Bu talep karşılıksız kalmayacak ve Behcet elektriğin icadıyla ilgili tarihsel gelişme sürecini değil ama o gün itibariyle yaklaşık 15 yıl önce gelinen son noktayı özetleyecektir. Biraz daha açacak olursak: elektriğin tarihinin anlatımında Yunanlı Thales’ten başlayıp Oersted, Ampere, Faraday gibi kişilerin çalışmalarını kronolojik olarak vermek yerine bunları geçip 1900 itibariyle güncel denilebilecek 1886’da somutlaştırılmış ışık ve elektrik dalgaları ilişkisinden elektrik kavramını izaha çalışmıştır.
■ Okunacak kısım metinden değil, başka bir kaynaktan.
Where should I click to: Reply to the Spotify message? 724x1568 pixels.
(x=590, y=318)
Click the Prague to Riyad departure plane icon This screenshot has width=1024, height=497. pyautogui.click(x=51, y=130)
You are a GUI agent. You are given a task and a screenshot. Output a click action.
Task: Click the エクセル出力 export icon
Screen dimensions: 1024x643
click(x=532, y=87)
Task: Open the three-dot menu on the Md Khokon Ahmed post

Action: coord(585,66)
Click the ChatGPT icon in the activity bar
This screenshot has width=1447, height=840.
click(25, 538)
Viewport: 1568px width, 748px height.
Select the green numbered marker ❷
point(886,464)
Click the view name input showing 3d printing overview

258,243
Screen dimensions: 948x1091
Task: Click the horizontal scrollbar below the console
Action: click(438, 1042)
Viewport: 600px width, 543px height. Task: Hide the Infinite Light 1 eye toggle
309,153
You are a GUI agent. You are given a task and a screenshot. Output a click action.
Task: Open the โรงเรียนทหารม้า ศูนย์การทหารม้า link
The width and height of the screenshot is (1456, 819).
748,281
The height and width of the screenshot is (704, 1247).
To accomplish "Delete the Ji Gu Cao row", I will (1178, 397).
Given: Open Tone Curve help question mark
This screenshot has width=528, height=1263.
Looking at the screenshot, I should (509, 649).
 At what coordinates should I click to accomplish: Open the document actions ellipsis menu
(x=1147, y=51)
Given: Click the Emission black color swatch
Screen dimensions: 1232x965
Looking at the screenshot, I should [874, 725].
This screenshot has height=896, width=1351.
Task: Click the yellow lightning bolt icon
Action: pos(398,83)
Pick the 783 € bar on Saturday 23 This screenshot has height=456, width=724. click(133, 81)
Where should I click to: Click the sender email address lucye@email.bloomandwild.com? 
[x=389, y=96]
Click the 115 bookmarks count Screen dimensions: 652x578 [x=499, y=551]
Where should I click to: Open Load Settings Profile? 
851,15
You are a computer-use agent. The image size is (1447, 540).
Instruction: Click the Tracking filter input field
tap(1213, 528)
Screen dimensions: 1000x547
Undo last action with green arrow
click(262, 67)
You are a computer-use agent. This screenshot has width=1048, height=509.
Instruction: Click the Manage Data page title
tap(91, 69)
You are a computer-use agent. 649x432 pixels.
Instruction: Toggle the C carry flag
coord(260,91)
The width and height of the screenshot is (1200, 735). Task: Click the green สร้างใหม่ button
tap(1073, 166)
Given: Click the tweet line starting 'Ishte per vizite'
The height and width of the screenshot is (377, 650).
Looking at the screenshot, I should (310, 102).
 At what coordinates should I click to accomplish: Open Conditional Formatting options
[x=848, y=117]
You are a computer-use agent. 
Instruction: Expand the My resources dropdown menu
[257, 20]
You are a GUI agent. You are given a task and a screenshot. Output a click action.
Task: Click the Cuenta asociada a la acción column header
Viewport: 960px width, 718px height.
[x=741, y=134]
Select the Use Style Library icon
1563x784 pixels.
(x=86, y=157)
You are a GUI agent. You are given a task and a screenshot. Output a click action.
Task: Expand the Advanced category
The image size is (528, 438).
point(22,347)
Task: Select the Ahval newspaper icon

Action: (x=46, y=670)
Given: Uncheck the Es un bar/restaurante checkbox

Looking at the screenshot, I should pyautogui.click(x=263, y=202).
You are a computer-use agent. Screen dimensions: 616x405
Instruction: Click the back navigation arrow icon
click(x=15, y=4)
Elektriği anlamlandırabilmek adına, “Elektromanyetik dalgalar ışık hızıyla yayılıyorsa bu rastlantı değildir, ışığın kendisi de bir elektromanyetik dalgadır” diyerek teorik temeli atan James Clark Maxwell ile bunun deneysel ispatını Ekim 1886’da yapan Alman, Heinrich Hertz’tir[40]. Bu iki isim metin içinde kullanılarak şöyle bir izah yapılır:

“Behcet – Pekâlâ. Size elektrikin ne olduğunu îzâh eyleyeyim: yakın vakitlere gelinceye kadar elektrikin ne olduğunu bilen yoktu. İlk evvel bunu îzâh eden (Maksvel) isminde bir İngiliz hikmetşinâsıdır. Maksvel (Maxwell) ziyâ ile elektrikin aynı cins muâşerât-ı tabîye olduğunu fark eylemiş ve bunu riyâziyyat ile de isbât etmişti. Fakat icra-i tecrübeye muvaffak olamadan vefat eyledi. Bilahare bu muvaffakiyet Almanyalı (Hertz)e nasib oldu. Hertz harekât-ı elektrîkiyyede ihtizâzât zuhur ettiğini nazar-ı dikkate alarak ihtizâzâtı kabil-i takdir bir hale ifrağa çalışmış muvaffak olmuştur. Bundan sonra ihtizâzât-ı elektrîkiyyenin ihtizâzât-ı ziyâiye gibi hat-ı müstakîm üzere münteşir olduğunu ve sürat-i intişâride saniyede 300.000 kilometre bulunduğunu ve ziyâ gibi in’ikâsât kabiliyeti olduğunu isbat eylemiştir. Ziyânın temevvücât-ı esîriyeden münbais olmasına göre elektrikin de öyle olması îcâb eyler. Belki ziyâ namında bir müessir-i tabiî bulunmadığını ve ziyânın rü’yetimize yarayan temevvücât-ı elektrîkiyyeden ibaret bulunduğunu da farz ve kabul eyleyebiliriz. Mademki ziyâ elektrikten başka bir şey değildir. O halde ziyânın husûle getirdiği âsâr-ı elektrik de meydana getirmesi îcâb eder. Filhakikada öyledir. Misâl: fotografya tesîrât-ı ziyâiyeye aiddir. Halbuki elektrik ile karanlık bir mahalde bir cismin resmi çıkarılabilir.”[41]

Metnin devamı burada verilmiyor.